Crise? Fale com o presidente

Nada tem estado mais em discussão, nas últimas semanas, do que a capacidade de presidentes para administrar grandes crises. O cinema de ficção, especialmente o de Hollywood, gosta de transformar o presidente numa instituição maior do que a República. Bigger than life. Um bom exemplo é o Harrison Ford de Força Aérea Um, de Wolfgang Petersen, de 1997, assumindo o controle do avião presidencial e colocando a nocaute o vilão, o terrorista Gary Oldman, enquanto em terra sua vice, Glenn Close, também resiste ao canto da sereia de assessores que tentam convencê-la a aproveitar a crise para dar um golpe.

É outra ferramenta da ficção hollywoodiana. O presidente nobre e os assessores corruptos. Outro alemão que fez carreira em Hollywood, Roland Emmerich, fez de Bill Pullman o presidente dos EUA que liderou a resistência aos extraterrestres em Independence Day, de 1995, instituindo o 4 de Julho como a data de redenção da humanidade. Emmerich é aquele cara que tenta sempre mostrar que é mais norte-americano do que qualquer cidadão nascido nos Estados Unidos.

Em 2013, em O Ataque, fez de Channing Tatum o agente que se une ao presidente Jamie Foxx para neutralizar a ação de terroristas na Casa Branca. A ação foi armada por um assessor do presidente, mas não tem a menor chance de dar certo, com Tatum e Foxx unidos. No mesmo ano, em A Invasão da Casa Branca, o agente Gerard Butler também se arrisca pelo presidente Aaron Eckart. Morgan Freeman faz o presidente da Câmara dos Representantes e é o sábio da história.

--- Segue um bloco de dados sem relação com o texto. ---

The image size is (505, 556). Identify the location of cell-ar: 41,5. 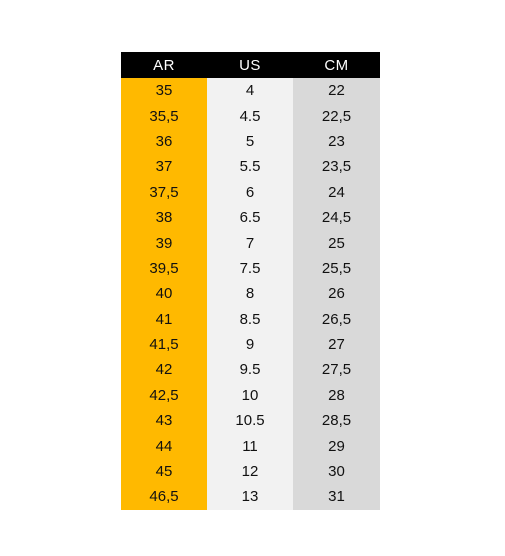
(164, 344).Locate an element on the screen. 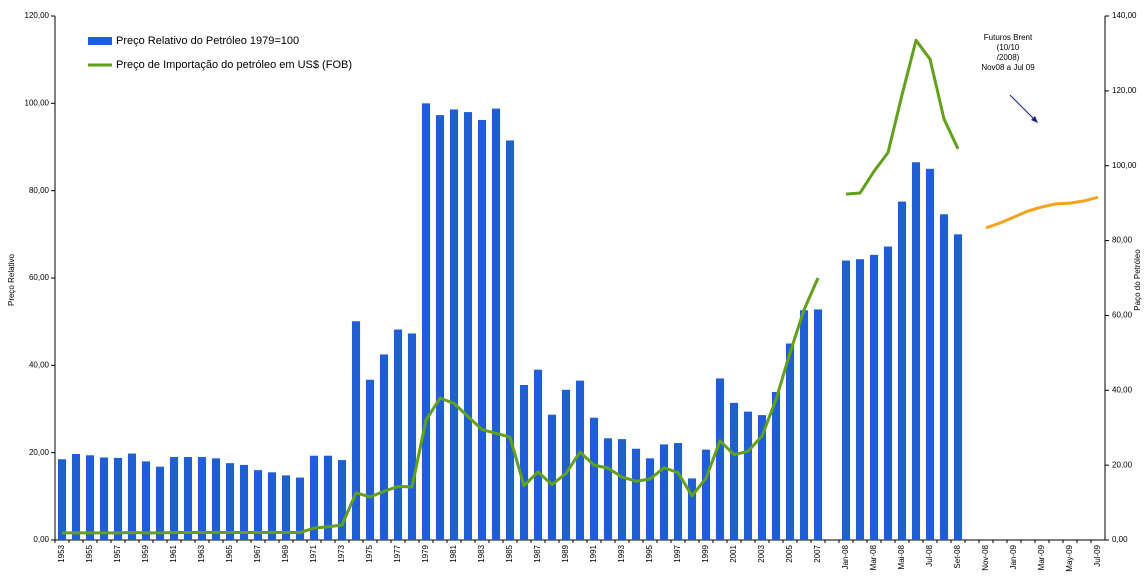  x-tick-label: 1995 is located at coordinates (650, 553).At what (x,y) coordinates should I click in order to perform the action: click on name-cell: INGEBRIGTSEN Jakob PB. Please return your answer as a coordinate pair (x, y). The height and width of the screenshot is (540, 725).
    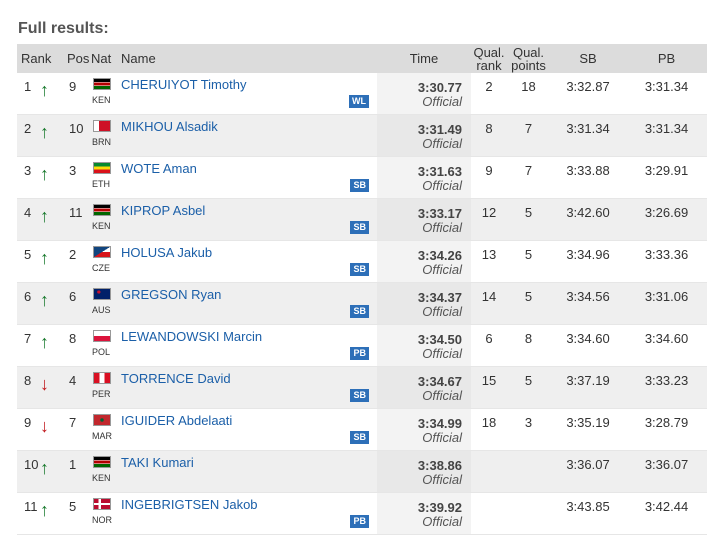
    Looking at the image, I should click on (247, 514).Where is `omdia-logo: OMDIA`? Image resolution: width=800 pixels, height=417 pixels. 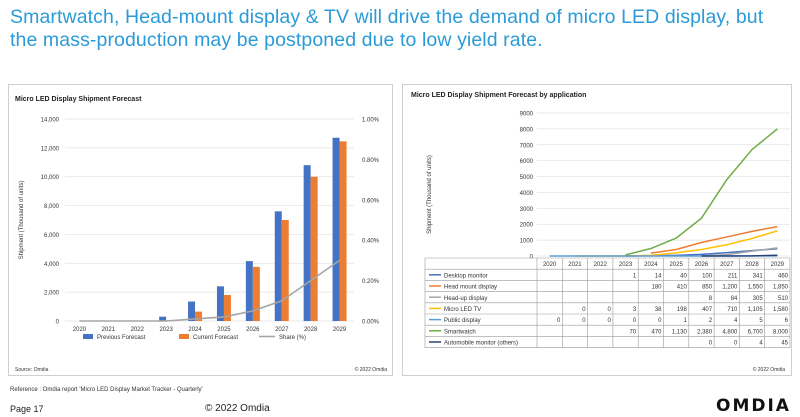
omdia-logo: OMDIA is located at coordinates (754, 406).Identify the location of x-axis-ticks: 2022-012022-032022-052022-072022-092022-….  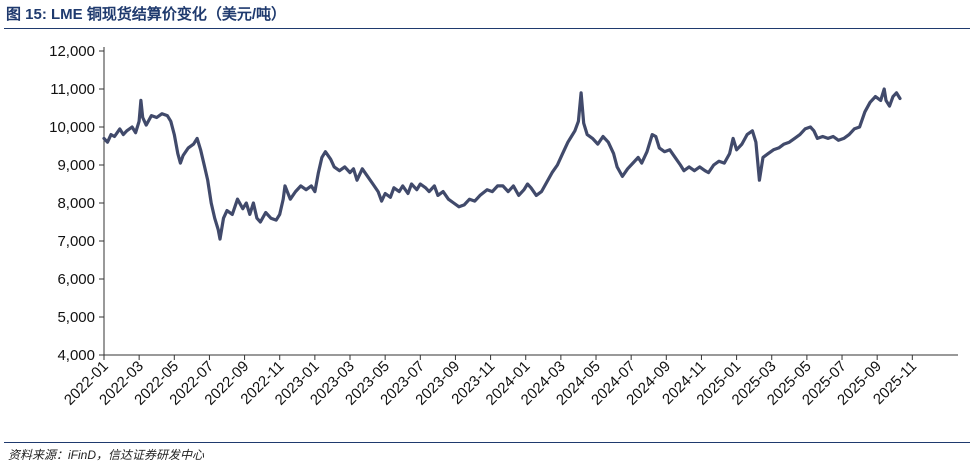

E não é só porque Antoine Fuqua, o diretor, é afrodescendente e cavou seu espaço em Hollywood na parceria com o astro Denzel Washington. Morgan Freeman já havia sido tudo o que se espera de um grande presidente em Impacto Profundo, de Mimi Leder, 15 anos antes, quando um cometa entra em rota de colisão com a Terra e ameaça destruir toda a humanidade de uma vez só.

Centrado, focado, responsável. Um discurso de paz, não de ódio. Qual é a surpresa? Freeman foi o próprio Deus em O Todo-Poderoso, a comédia de 2003, com Jim Carrey. Só para fazer uma pausa, na vida, no documentário de Michael Moore, Fahrenheit 11 de Setembro, George W. Bush fica travado ao receber a notícia do ataque às torres gêmeas, durante visita a um jardim de infância da Flórida. Simplesmente atônito, não sabe o que fazer.

<b>Pioneiros</b>

Para entender a complexidade da questão, vale viajar no tempo. Em 1964, Stanley Kubrick fez o clássico da sátira política Doutor Fantástico. Numa época de mudança de comportamentos, em que espiões glamourosos (como o famoso James Bond, o agente secreto 007) redefiniam a Guerra Fria na tela, Kubrick colocou Peter Sellers em diversos papéis, inclusive no de presidente dos Estados Unidos. Um general maluco ordenou um ataque nuclear à URSS e o presidente Merkin Muffley, falando com forte sotaque, chama seu colega soviético pelo telefone vermelho para tentar um diálogo difícil, senão impossível. Muffley enfrenta o próprio staff militar – "Podem brigar à vontade, senhores. Estamos no Salão da Guerra".

No mesmo ano, em Limite de Segurança, de Sidney Lumet, a situação repete-se e o presidente Henry Fonda, que foi o Abraham Lincoln de John Ford no clássico de 1939, toma uma decisão inimaginável, diante de uma escolha de Sofia. Um presidente idealista, mais do que sensato, num filme (ir)realista que marcou época, mesmo à sombra de Kubrick.

<b>América do Sul</b>

Mais próximo dos brasileiros, Ricardo Darín (quem mais?) foi o homem comum catapultado à presidência da Argentina no filme A Cordilheira, de Santiago Mitre, lançado em 2017. Ele participa de uma cúpula nos Andes e enfrenta o representante do Brasil, que está ali para defender os interesses dos Estados Unidos (sim!). Como se não bastasse o problema, que já é grande, enfrenta uma inesperada crise familiar, por conta da filha. Em clima de suspense, o homem comum, que deveria desmoronar face a tamanha pressão, revela uma força insuspeitada. Afinal, é Darín. O grande ator cria um presidente como se espera que eles sejam. Em todos as situações, inclusive nos momentos mais difíceis.